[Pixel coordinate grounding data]
########

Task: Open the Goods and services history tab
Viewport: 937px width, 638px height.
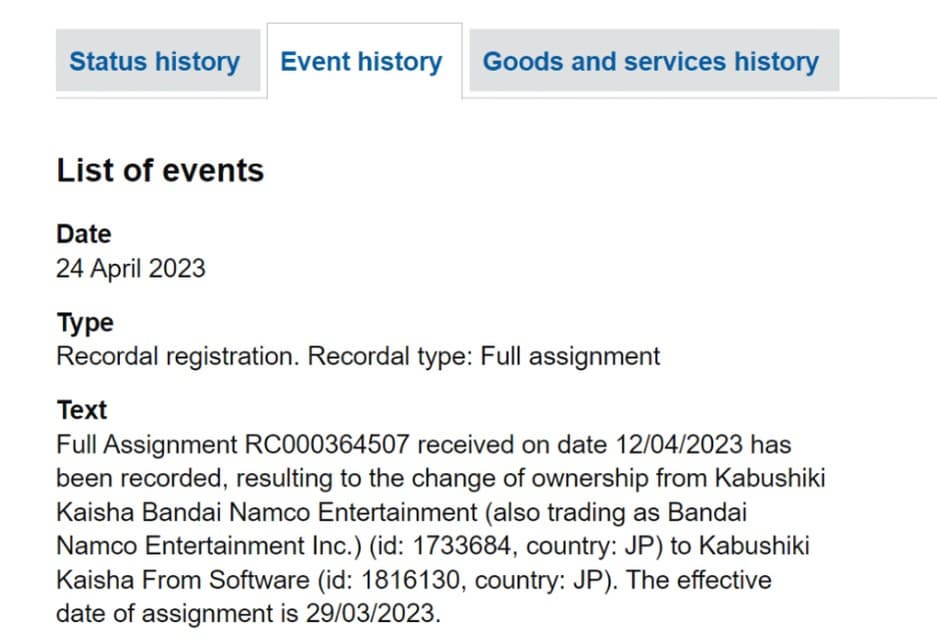Action: click(x=650, y=62)
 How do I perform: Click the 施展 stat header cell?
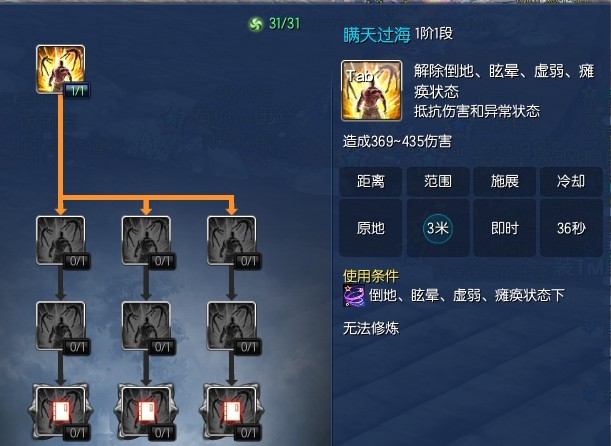tap(505, 182)
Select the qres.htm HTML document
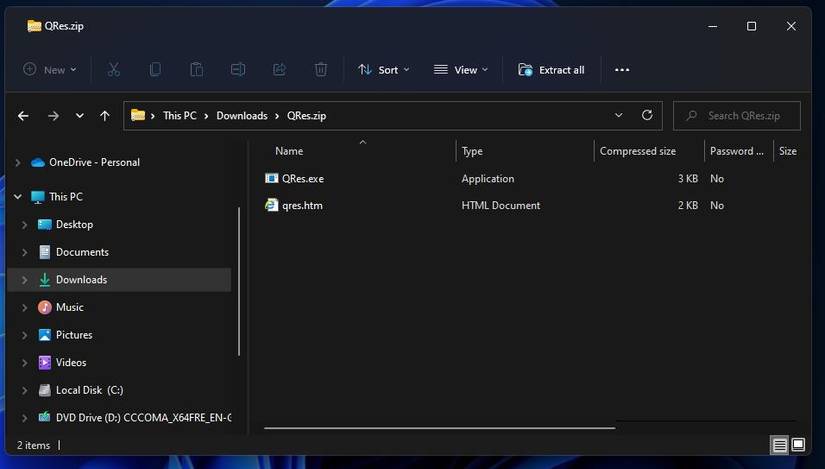The image size is (825, 469). click(302, 206)
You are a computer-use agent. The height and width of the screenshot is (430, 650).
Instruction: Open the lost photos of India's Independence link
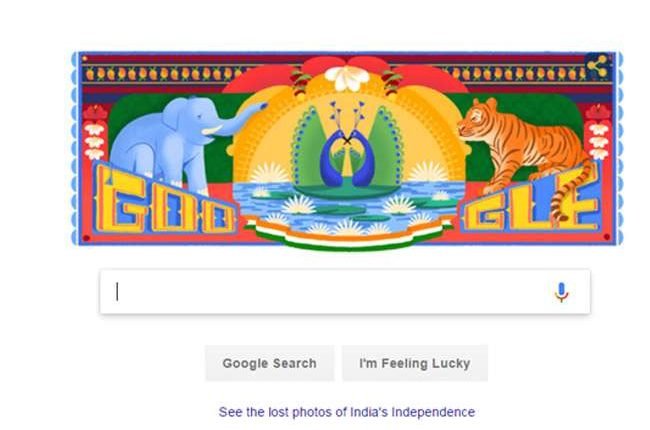347,412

########

TASK TO COMPLETE
All lines from the one containing "Select the qres.htm HTML document" to the last line of the records above, both included, need to be repeated word for word; omit the pictures.

RESULT OF THIS EXERCISE
Select the qres.htm HTML document
The image size is (825, 469). click(302, 206)
You are a computer-use agent. The height and width of the screenshot is (430, 650).
Instruction: Open the lost photos of India's Independence link
347,412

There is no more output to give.